Je devais me déplacer très souvent pour mes sessions. J’avais vraiment besoin d’une voiture et je me demandais comment j’allais résoudre ce problème. Mon père était généreux, mais il ne comprendrait certainement pas que j’aie utilisé l’argent des assurances pour payer une dette de l’Arche plutôt que de m’acheter une voiture. Lui demander de l’aide aurait été de l’abus.

Je reçus, dans les jours suivants, une visite providentielle. Un certain monsieur Tremblay se présenta à l’Arche et demanda à me voir :

— Madame Richard, me dit-il, mon neveu fait partie de l’une de vos équipes… j’ai appris par lui que vous aviez perdu votre auto dans un accident. Je voulais… enfin, aimeriez-vous conduire une grosse Buick ?

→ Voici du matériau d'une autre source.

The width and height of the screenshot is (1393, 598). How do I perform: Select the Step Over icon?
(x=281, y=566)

— Je ne comprends pas, Monsieur Tremblay.

— Voici… je viens de m’acheter une auto neuve. Si vous la voulez, je suis prêt à vous donner ma vieille Buick. Elle est en bon état, je l’entretenais bien.

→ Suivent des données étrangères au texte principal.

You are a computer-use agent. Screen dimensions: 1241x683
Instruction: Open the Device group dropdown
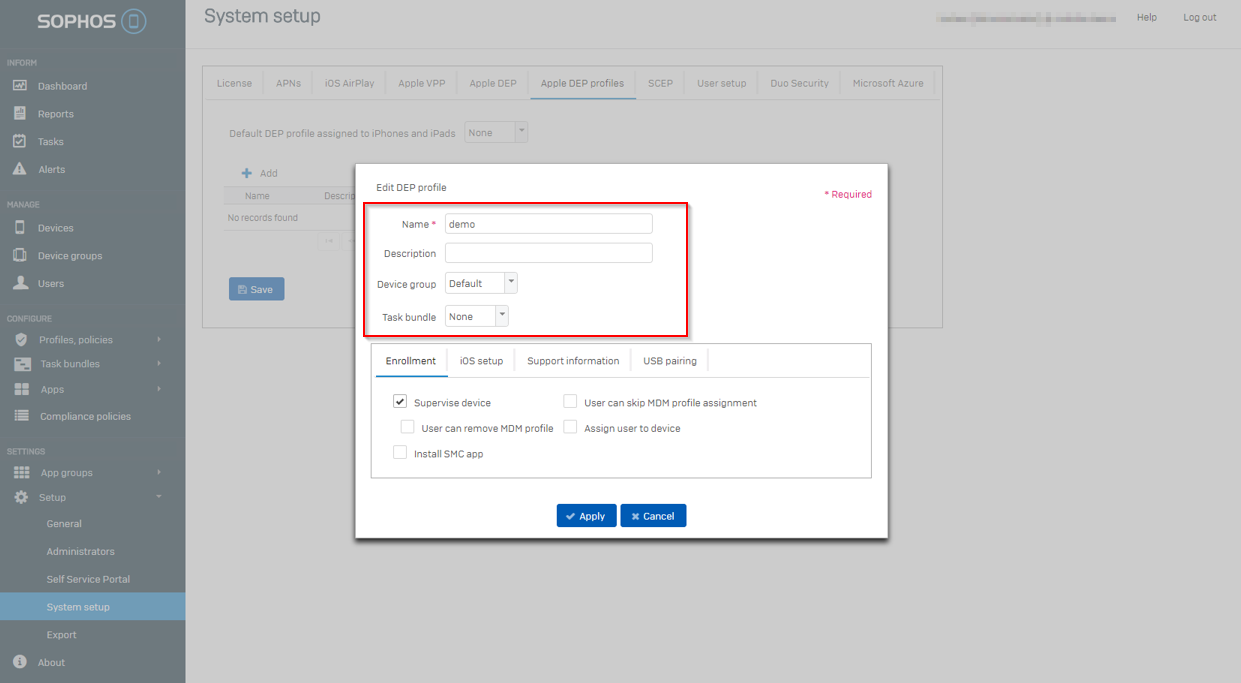coord(481,284)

— Comment pourrais-je refuser une offre pareille ! Merci, merci beaucoup, Monsieur Tremblay !

C’était incroyable ! Encore une fois, j’y vis l’intervention de la Providence qui jamais ne m’avait laissée tomber.

En 1987, toujours pour pallier le manque d’argent, j’eus l’idée de convertir les ailes du couvent réservées aux chambres en appartements destinés aux personnes âgées à la retraite. Ce que j’avais vu dans certains foyers où les aînés étaient traités de façon inhumaine acheva de me convaincre. Chez nous, les gens trouveraient un véritable « chez-soi ». Il n’était pas question de chambres simples ou doubles, mais bien d’appartements studios de deux et de trois pièces. Ces personnes allaient nous fournir notre gagne-pain, elles auraient donc droit à notre respect et au bien-être le plus complet. Je verrais à ce que leur bonheur soit notre principale préoccupation.

Encore là, je fus estomaquée devant l’appui inconditionnel que je reçus. Un premier appartement fut construit et un premier pensionnaire arriva, puis les demandes se mirent à affluer. Grâce à une équipe d’ouvriers qui donnaient bénévolement de leur temps, d’autres logements s’alignèrent en même temps que de nouveaux locataires se présentaient.

Quelques-uns des membres de l’organisme avaient, au début, hésité ou refusé de soutenir ce projet, craignant qu’il ne modifie la vocation originelle de l’Arche. Je suis heureuse de dire qu’il n’en fut rien. Les deux œuvres conjointes connurent un franc succès.